Second, the beginning of the work on subsequent days is also a challenge. I reread what I have written the day before, do light editing, and continue on. Some writers leave the final sentence of the day unfinished and use that to force (or inspire) themselves to continue. I haven’t used this technique and admit that it doesn’t appeal to me.

Third, if I am pushing myself to get started on something, usually nonfiction with a deadline, and I can’t come up with an opening line, I make a list of the ideas I want to cover, using short phrases or single words. I organize these and out of this process usually comes what I think of as the strongest aspect of what I want to say. Once I have discovered the idea of the sentence, I begin composing.

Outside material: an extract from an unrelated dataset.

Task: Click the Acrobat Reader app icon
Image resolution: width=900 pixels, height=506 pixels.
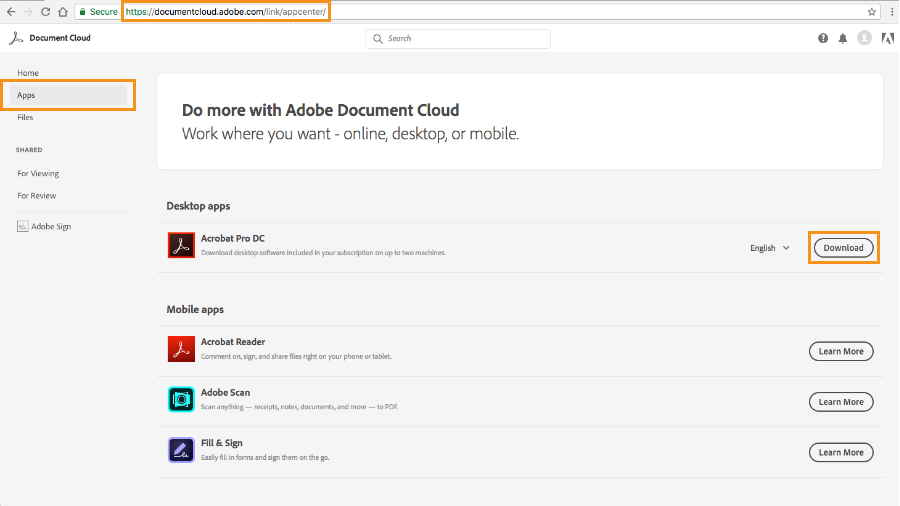Action: tap(181, 350)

Fourth, fiction is a journey for both reader and writer. If I’m not confident how to begin, I pick a scene anywhere in the story and start writing that. I describe where the character is, what the setting looks like, who’s there and who’s talking or doing something. Out of this I find the first sentence.

Fifth, I keep a notebook of ideas and phrases or sentences I like, even if I have no idea what I’m going to do with them. I will never use most of them, but I can go to that material and comb it for something that sparks my imagination and can serve as a first sentence.

Sixth, this suggestion comes after every other one has been tried. Every writer wants her opening to be as strong as she can make it. We edit and rewrite and polish the opening probably more than any other passage in the story. Sometimes the best opening is discovered halfway down the first or second page, when we’ve used the already chosen first sentence to get our brain turned on and start a flow of creativity.

In my first Mellingham mystery I struggled with the opening, and in the end wrote three opening chapters. When I realized what I’d done, I read until I found a sentence that seemed to shift and move forward. I amputated the mss at that point, deleting three and a half chapters and making the entire story tighter and tidier.

Seventh, if the story feels strong but the opening won't come, I pick up a book by a favorite writer and read the opening of several chapters. This gets me into a better frame of mind, I don't feel so stuck, and I'm relaxed reading the work of writers I love. In the end I will probably delete whatever I come up with, but the point is to start moving forward.

These and other suggestions will help writers get down the first words of their writing project, but no one should spend more time worrying about how to begin than beginning. Whatever we write for an opening can be reviewed and deleted or improved. The point is to begin and let the characters in the story live their lives on the page.